SNR as a function of $\epsilon$, for $\eta \sim 0.3$. Green refers to GI, purple to DGI, and yellow to ODGI. The dots are the experimental data, obtained acquiring $H\sim 3.5\times {10}^4$ frames and considering an area of $\mathcal{N}=525$ pixels. The dashed lines are obtained fitting the data with the theoretical model, considering $\eta$ as a free parameter. The confidence region at $1\sigma$ is also reported as colored bands around the curves.

Figure 10

Images of a wasp wing with spatial resolution of ${\left(5\mu \mathrm{m}\right)}^2$. (a) Direct image, obtained averaging 5000 frames. (b), (c) Reconstruction using the GI and ODGI protocol, respectively.
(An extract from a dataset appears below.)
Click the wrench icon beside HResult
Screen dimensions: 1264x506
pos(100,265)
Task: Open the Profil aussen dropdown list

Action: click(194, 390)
The total region is divided into nine subregions, the protocol is applied to each of them, and finally the complete image is recovered. Forty blocks of 5000 images acquired at 2 MHz are processed.

Figure 11

Images of a green bug wing with spatial resolution of ${\left(5\mu \mathrm{m}\right)}^2$. (a) Direct image, obtained averaging 5000 frames. (b) Reconstruction using the ODGI protocol. The total region is divided into nine subregions, the protocol is applied to each of them, and finally the complete image is recovered. Eight blocks of 5000 images acquired at 100 kHz are processed. (c) $S_{\text{GI}}$ and $S_{\text{ODGI}}$ reconstruction of the border detail squared in (a). (d) $S_{\text{GI}}$ and $S_{\text{ODGI}}$ reconstruction of the spot detail squared in (a). The reconstruction for different number of frames is reported.